Pay attention to the rules or suffer painful consequences
The recent case of an SMSF made non-complying by the ATO, due to losing its status as an Australian superannuation fund, provides a salutary lesson for all SMSF trustees.
Through a combination of negligence by the SMSF's accountant, and inaction of the trustees, almost half the value of the fund has been lost in penalties.
For an SMSF to be classed as a complying super fund by the ATO, and be eligible for the tax concessions, it must be classed as an Australian super fund. The three tests a fund must satisfy to be classed as an Australian superannuation fund are:
■ The fund must have either been established in Australia or have an asset situated in Australia.
■ The central management and control of the fund must ordinarily be in Australia.
■ The fund has no active members or at least 50 per cent of the market value of the fund's assets belong to members who are Australian residents.
The first of the tests is easy for SMSFs to pass. In virtually all cases they will have been established under a trust deed drawn up in Australia and the bank account and other assets are in Australia.
It is the other two tests that can cause major problems for members of an SMSF if they are absent from Australia for more than two years. Central management and control of a super fund must be exercised by its trustees. This means when formulating the investment strategy for the fund, monitoring the investments of the fund, and deciding on how the funds are to be used by the members, they must be Australian tax residents.
An active member of a super fund is one that either makes personal contributions or has employer contributions made on their behalf. If a fund has active members they must hold at least 50 per cent of the total market value of the fund's assets and be resident in Australia.
There is a high level of duty and responsibility that falls on the shoulders of trustees of an SMSF. They cannot abrogate this responsibility and shift the compliance responsibility totally onto the shoulders of their accountant or adviser.
In the case in question, a couple established an SMSF in 2003. Annual returns were lodged by the fund for the 2004, 2005 and 2006 years.
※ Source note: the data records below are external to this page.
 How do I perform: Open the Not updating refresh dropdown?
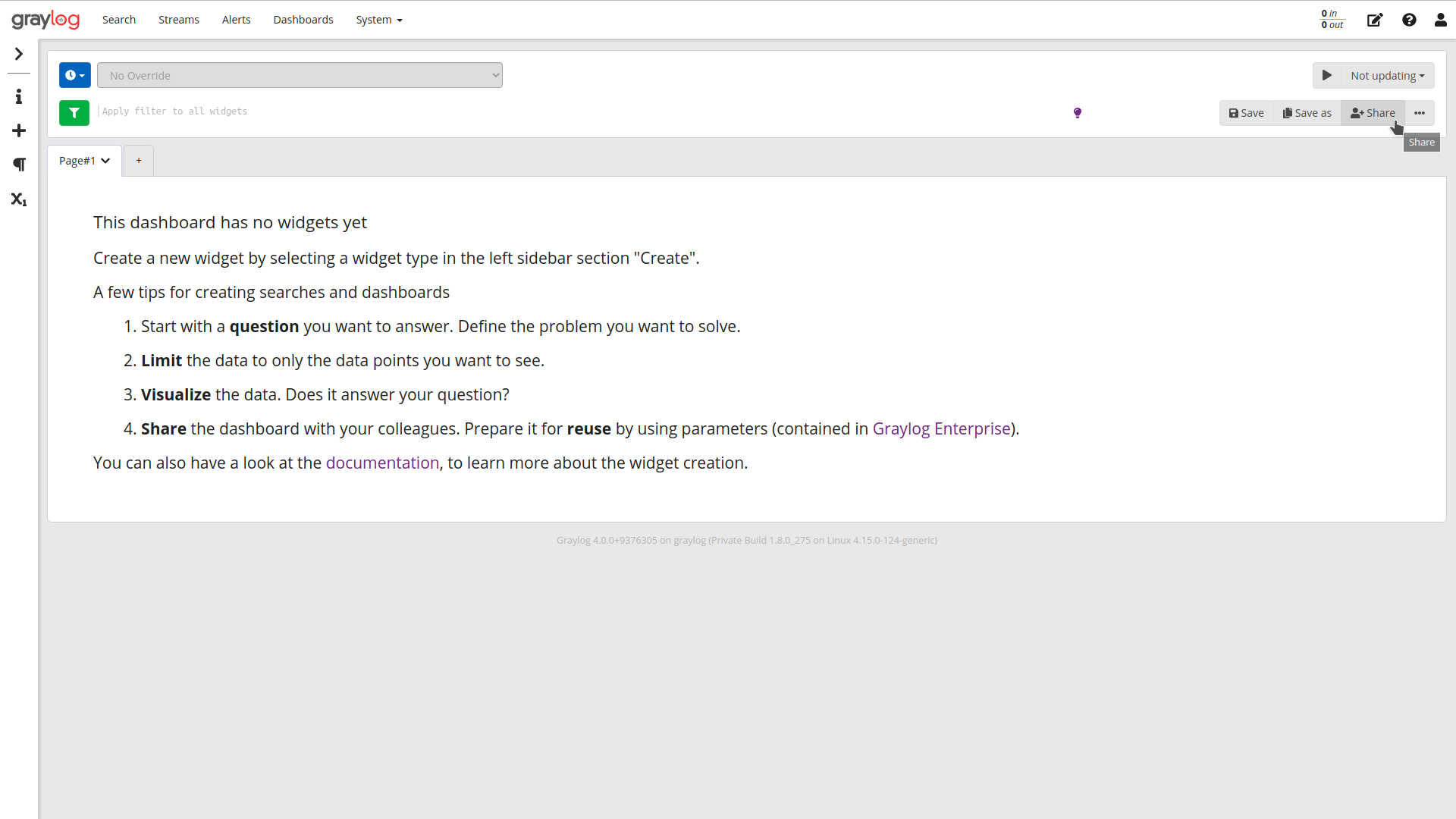click(x=1387, y=75)
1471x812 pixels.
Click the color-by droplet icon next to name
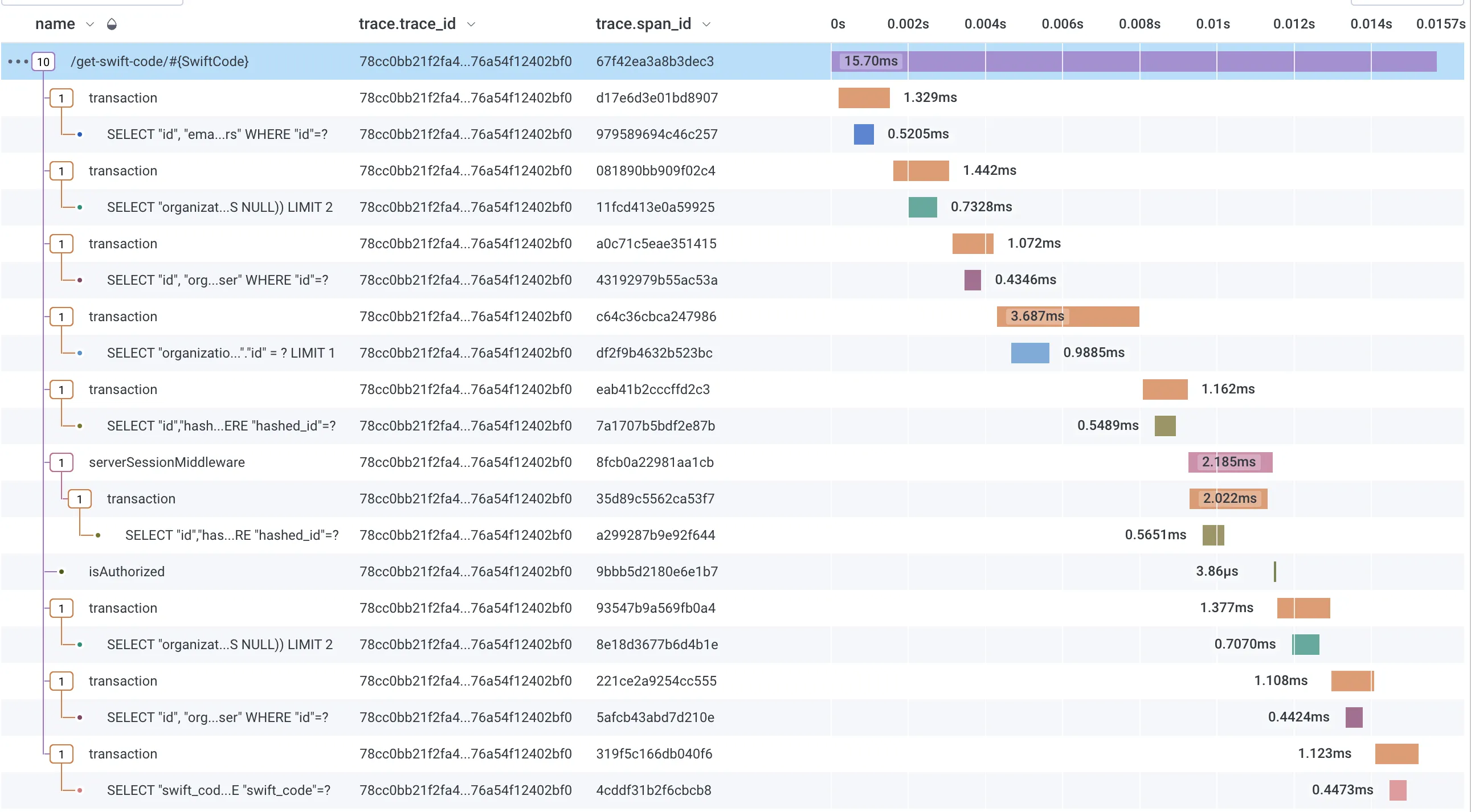(x=112, y=24)
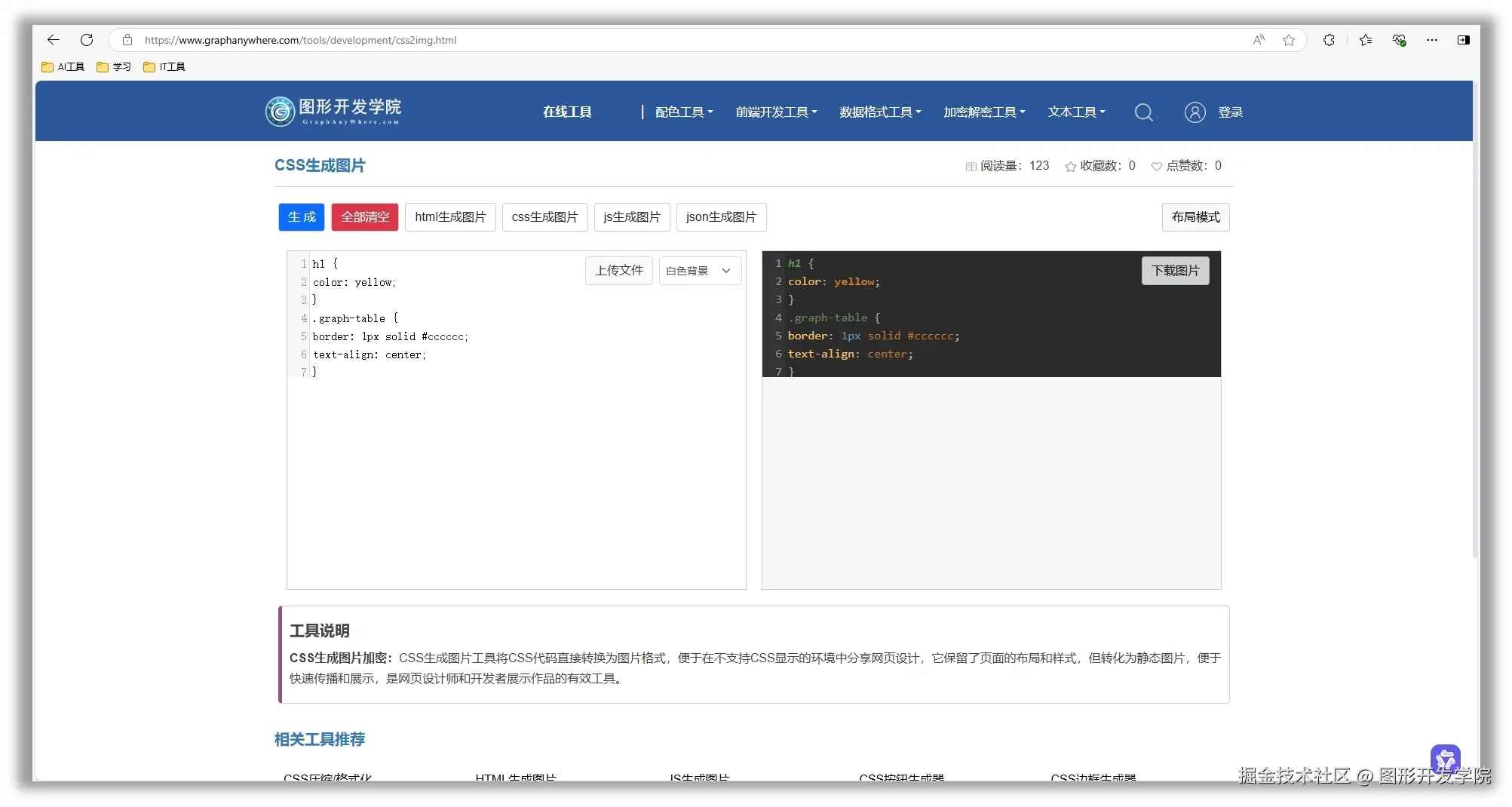
Task: Click the 下载图片 button on the preview
Action: pos(1175,270)
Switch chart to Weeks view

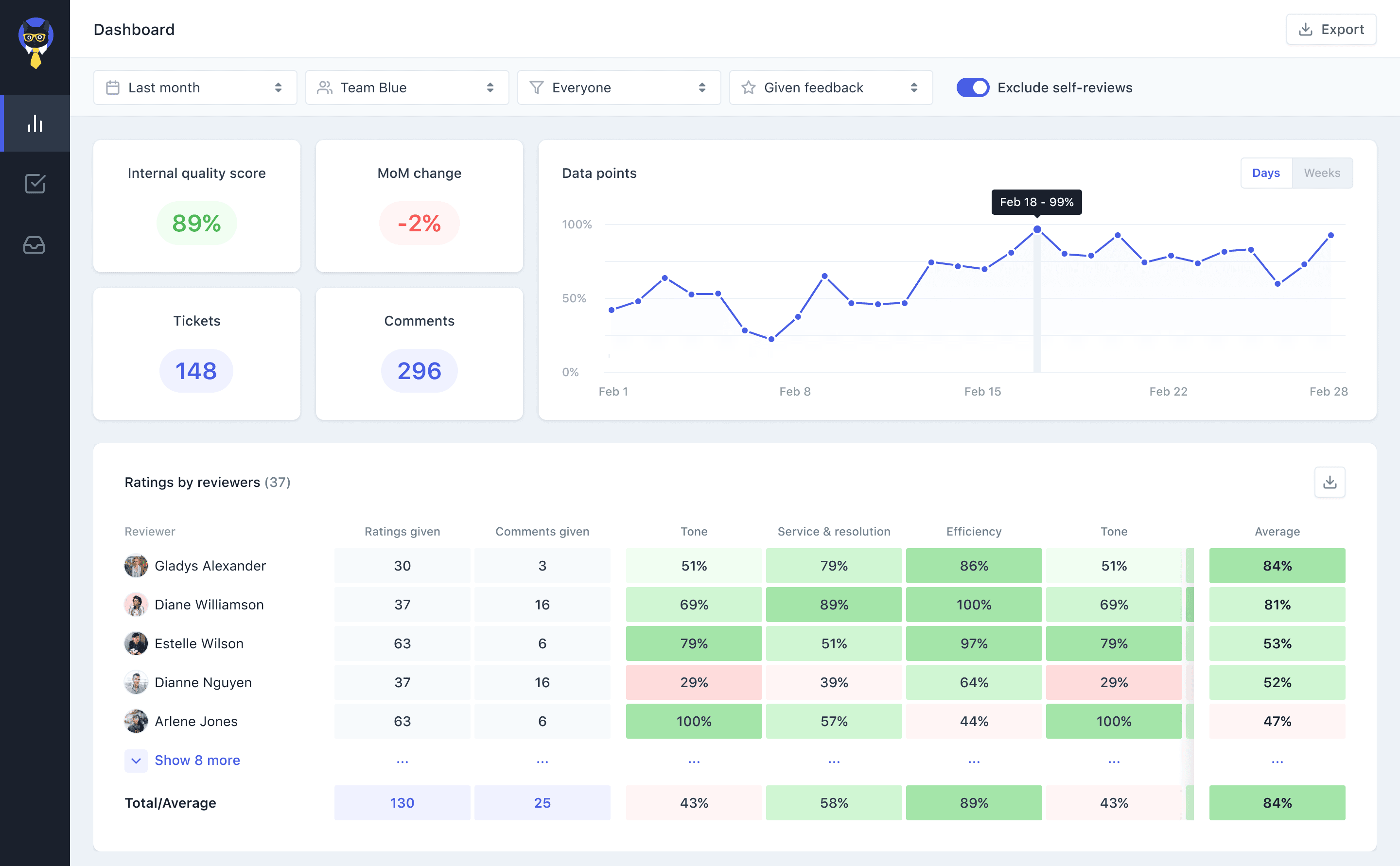(x=1322, y=173)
In 2007 the couple left Australia to take up employment in Singapore and after four years moved to Hong Kong. Over that time they visited Australia only briefly. From the time they first left Australia no further tax returns or statements were prepared and lodged for the SMSF, despite the trustees having left this responsibility with their accountant.
In 2008 the SMSF received a rollover from another super fund for one of the members. As a result of the rollover, the fund was regarded as having an active member in that year. Because the trustees and members have been absent from Australia for more than five years, and they have been shown as non-residents on their personal tax returns, the ATO classed it as being non-complying due to not being an Australian super fund. A tax
penalty of 46.5 per cent was levied on the fund.
This area of super law is very specific and allows no discretion to the ATO. Steps could have been taken to ensure the three tests were satisfied but nothing was done. Trustees of an SMSF considering leaving Australia for an extended period must take steps to ensure they do not suffer a similar fate.